How important for you was it that the project encompassed more than just the printed publication? It seems to have become a surrogate identity hosting all of web based, sculptural, performance and curatorial work. Has it become, in this sense, a brand?


I guess Post Internet Survival Guide is a little brand. It started as a brand, with a logo - I first made the cover of the book before I put together any content. And what I did is that I hijacked/developed the just-then born tag of post-internet art and turned it into my own thing and yet a broader more collective thing - a publication with works of around 50 artists, a series of exhibitions, collaborations etc. It keeps growing around the web and IRL. The idea was that the project would participate in similar ecologies it was about - real world, art world, Tumblr and everything in between. PISG events that I was directly involved in include Post Internet Survival Guide launch exhibition co-curated with Mike Ruiz and Future Gallery in Berlin featuring works by Martin Kohout, Timur Si-Qin, Micah Schippa, Damon Zucconi, Lorenzo Bernet & Yannic Joray, Aude Pariset, Sam Hancocks, Kate Steciw and Oliver Laric; TruEYE SurView in W139 Amsterdam with Anne de Vries and Yngve Holen; SO REAL in b-galleria Turku Finland with works of Jaakko Pallasvuo, Emily Jones, Ida Lehtonen and me; Greater Cloud exhibition at Dutch Institute of Media Art with a solo show of Harm van den Dorpel. The whole overview of the ‘brand’ ecology can be seen on my website where I pretty much document all important appearances and developments of Post Internet Survival Guide.


The TruEYE show had its own detailed print/PDF publication as well, which begins to suggest how these different ecologies feed off of each other. Has there been reached a certain level of import within the contemporary environment to frame/extend the individual art project in this way?


I think when active lifespan of an exhibition is a week in Facebook ‘likes’ or a post on Contemporary Art Daily with zero public conversation about it, some interesting things are lost. Namely an opportunity for the show to make a claim for a longer attention cycle and concept importance. Publications help to reassemble ideas and works into a new whole that is able to outlive the actual exhibition and pursue its agenda as an autonomous marketable work. The existence and quality of an exhibition catalog validates the show itself. Ideally there should be a catalog-like thing for each project I do and every project I do should be worth of time and money investment into a catalog.


A key point of interest within the journal seems to be an emphasis on the transmutability of internet and real life situations -- an element of reflexivity between our online and everyday lives. Would you agree with this? How has this aspect of the project developed over the last three years?

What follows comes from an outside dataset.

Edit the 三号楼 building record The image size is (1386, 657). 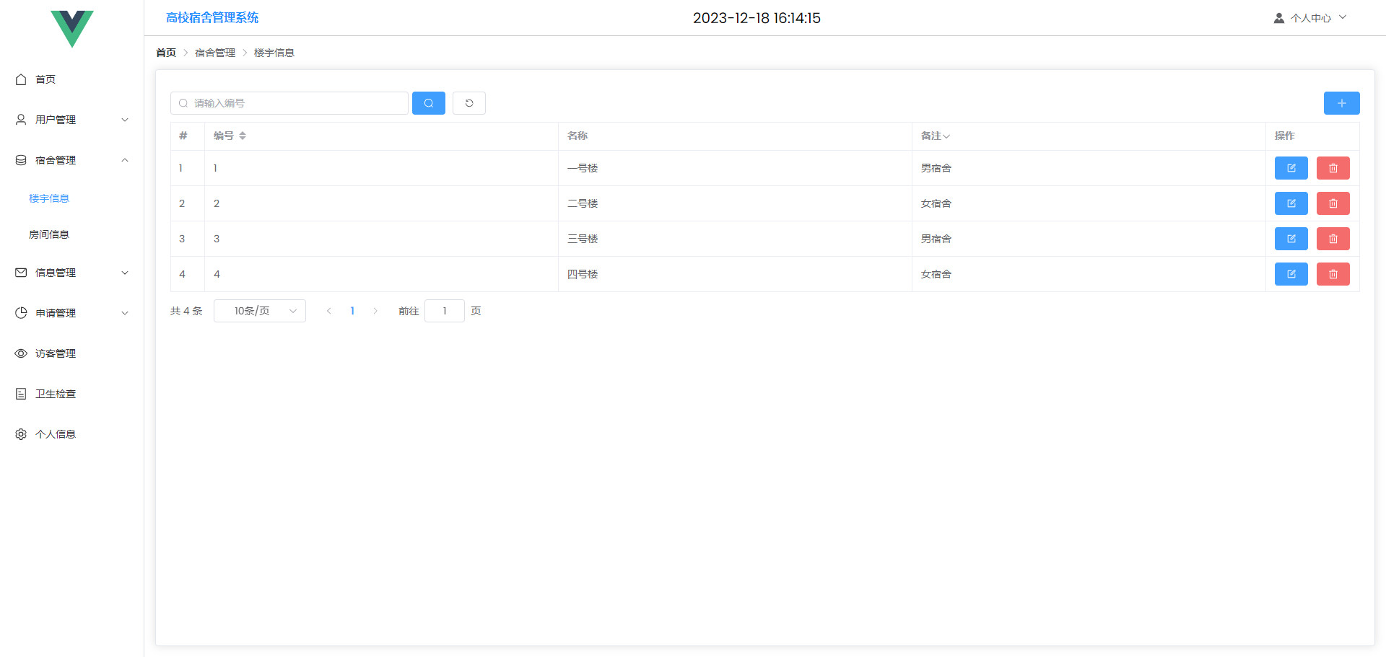coord(1291,239)
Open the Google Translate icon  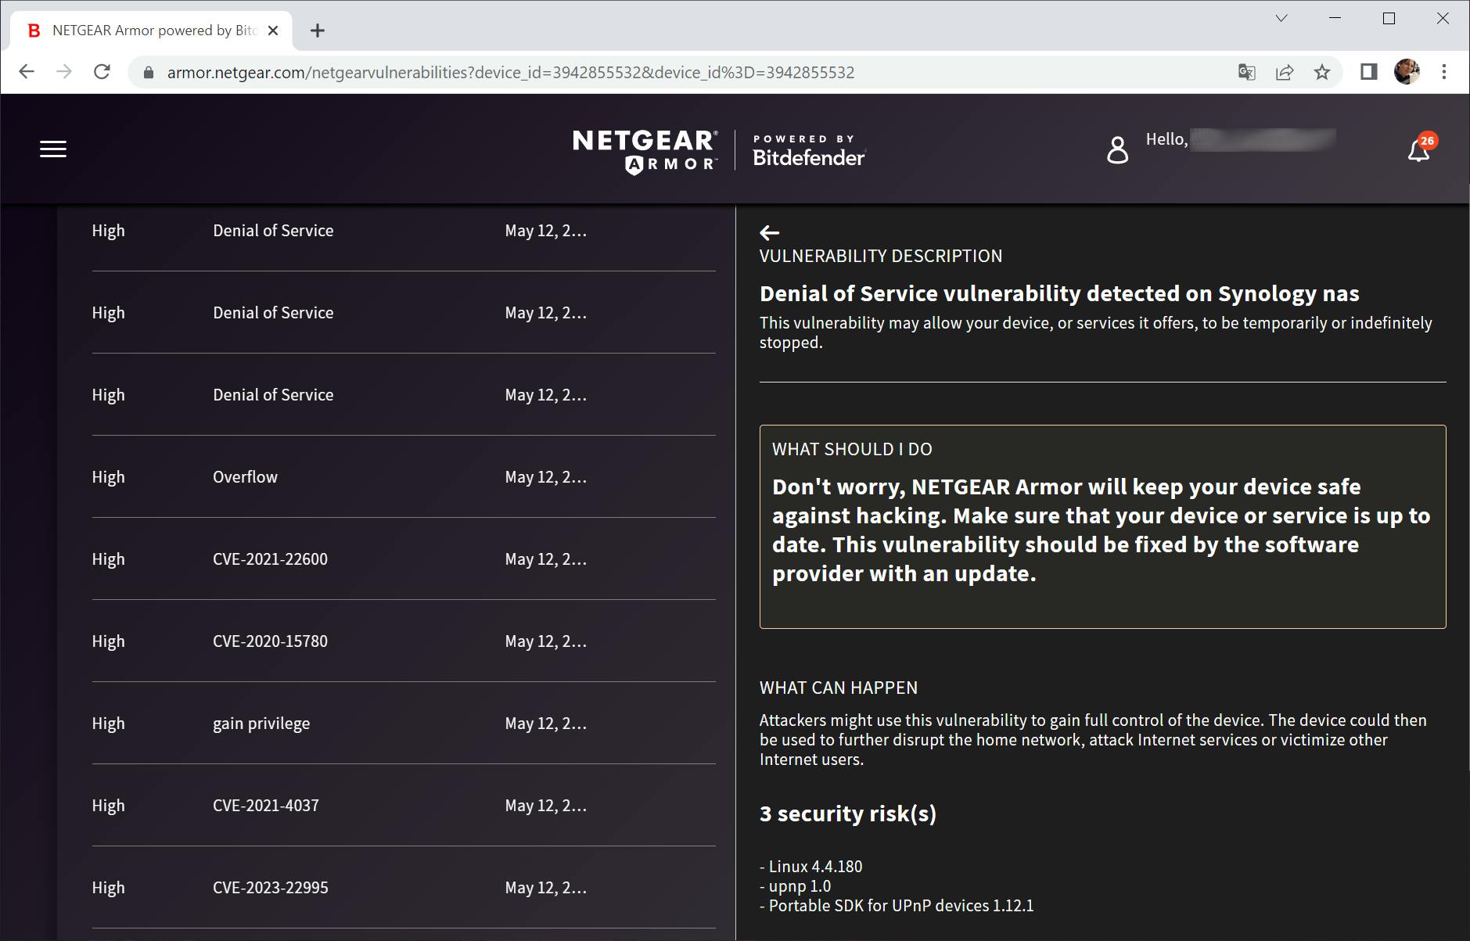pyautogui.click(x=1247, y=73)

I think the difference between online-offline things is by now not the most interesting topic to look into. This transmutability (there are many different words to describe it) is a status quo and I am eager to go next level. Working on projects related to Post Internet Survival Guide pushed me further into ideas about the nature of socio-economic orders, as opposed to Tumblr/Facebook media research. I intuitively decided that before I rush into analyzing post-internet world of brands and commodities from a marxist/psycho-analytic/post-structuralist position I’d better look at the basics of how we as species got here in the first place.

It seems easy to stay on trend and stay informed (thanks Twitter!); it is more difficult and exciting to look for new and unique properties of both online and offline worlds to create and propagate my work.


How has the Post Internet Survival Guide been more about the development of speculative projects than the documenting of a recent history? Are the two initiatives combined?


The two are definitely combined. If PISG was about narrative creation through selecting, assembling and filtering reality it is also about the narrative itself of the world where selecting, assembling and filtering reality is itself a successful method of creation.


To me, this notion of narrative creation seems to segue nicely into the topic of survival itself. Can you explain your idea of ‘evolutionary fitness’?


Evolutionary fitness is the preference of other organisms around you to replicate you, buy you, mate with you or generally associate with you for the gain of you both. For each species there are certain parameters that constitute fitness and the more complex the animal the more nuanced they are. It can be earned and it can be inborn. But one thing is true in all cases -- fitness has to be displayed. For me the reality of fitness display became a very revealing way to understand art and what’s going on in the world.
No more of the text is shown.